Sleeping and Back Pain
Sleeping is one factor in our lives which may be associated with back health. For our backs to feel good, we must get enough sleep and we must sleep mattresses and positions that support our spines well. Here's some information about getting a good night's sleep without straining our backs.
Sleeping and back pain are two factors that are associated with one another, especially when we lie down on unsupportive mattresses and when we don't get enough sleep.
Sleeping Without Strain: Sleep is an essential part of life. Without sleep, we would literally die. We don't fully understand why sleep is so important to our bodies, but here's a little of what we do know. We do know that important physiological processes occur when we sleep, such as memory consolidation and restorative functions such as bone and muscle growth. The production and release of human growth hormone increases when we are asleep, which facilitates the perpetual process of replacing old worn out tissues with new, healthy ones.
Sleep is an opportunity for the body to regenerate itself after long days of walking, lifting, climbing, and other activities that put a lot of stress on the spine and joints. As we lay down to sleep, the muscles relax and the discs that separate the vertebra in our spine expand again after taking on water and other nutrients. Imagine a wet sponge that was wringed out fully inflating again after absorbing new water. All of these processes are good on healthy backs, and those recovering from injury - especially when we are in sleep positions support healthy sleeping.
We should sleep in an effective sleeping environment that doesn't stress the spine as we sleep. An effective sleeping environment will give the soft tissues of the body, such as the joints of the spine, a chance to renew themselves while the stress is taken off of it. A healthy sleep environment will allow your body the ability to heal itself, so that normal wear and tear does not later cause chronic pain problems.
The back muscles are active at all points throughout the day. Both sitting and standing are postures that involve the activation of the back muscles, even when we remain stationary in these positions. The only time when the back muscles have a chance to rest is when we are lying down. Sleep is the one opportunity for the muscles of the spine to completely unload their burden of the body weight. In order to allow these back muscles the opportunity to relax completely, we need to sleep properly.
What does it mean to sleep properly? Sleeping properly means that we should sleep in positions that allow the muscles the chance to relax completely. There are two ideal sleeping positions. Sleeping on your side is an ideal sleeping position, especially when you put a pillow between your knees. Supine sleeping (one your back) with a pillow placed under the knees is also an ideal position.
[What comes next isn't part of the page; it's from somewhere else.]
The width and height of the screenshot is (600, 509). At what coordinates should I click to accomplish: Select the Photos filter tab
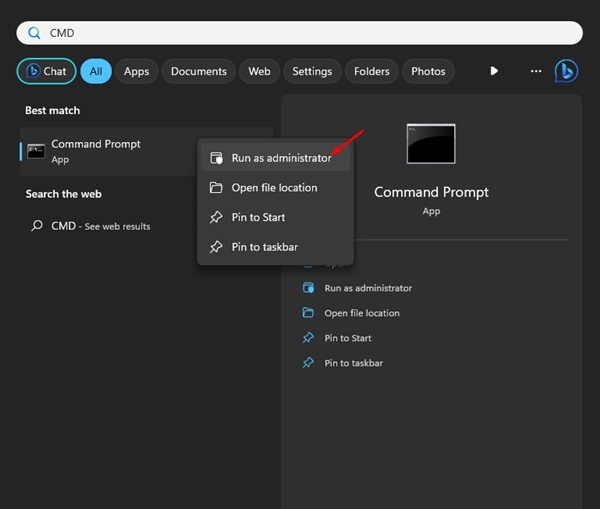pos(428,71)
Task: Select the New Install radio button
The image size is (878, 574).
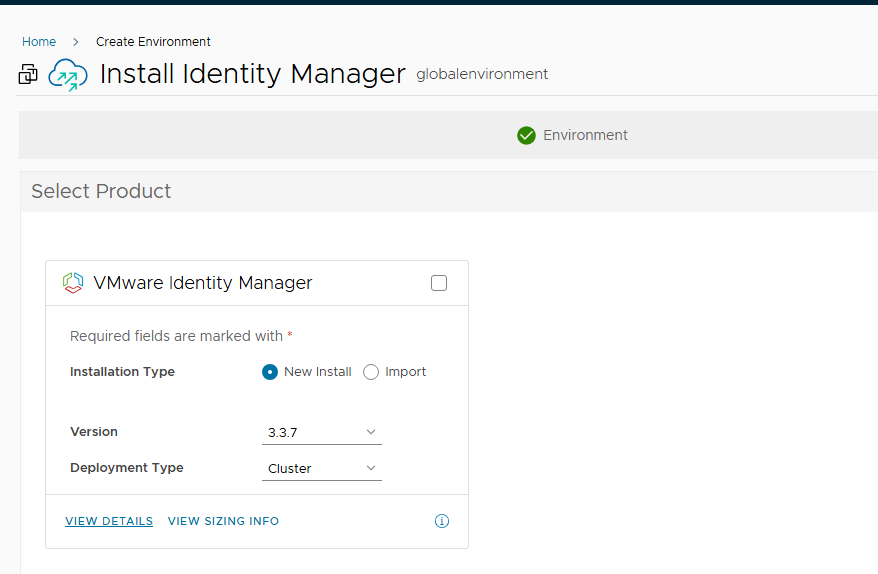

These positions both put your spine into its correct alignment.
Prone (stomach) sleeping is the worst for your back for two reasons. Stomach sleeping arches your back and forces you to twist your neck. Stomach sleepers are much more likely to wake up in the morning with neck pain or lower back pain.
Your mattress: the mattress that you sleep on will also factor as important for supporting your back and spine. There is no universal guidelines as to which mattress brands and type offer you the best night of sleep - orthopedically speaking. That being said, here are some tips that are offered up by the majority of doctors.
Your mattress should be one which is not too soft, yet not too firm. Is there a way to tell which one is just right? Here's one way people may find the right mattress for their body.
Go to the mattress store with your spouse or friend. Lay on the mattress on your side, with your back turned to the person you came with. If the mattress is just right for you, your spine should be straight from your neck to the bottom of the back. If your spine does curve, than the mattress is probably too soft. In a too soft mattress, the spine curves unnaturally because the hips and shoulders sink too deep into the mattress.
If your spine is curved even as you sleep on your side, your back muscles will be forced to support you as your sleep, hindering their ability to rest and restore themselves.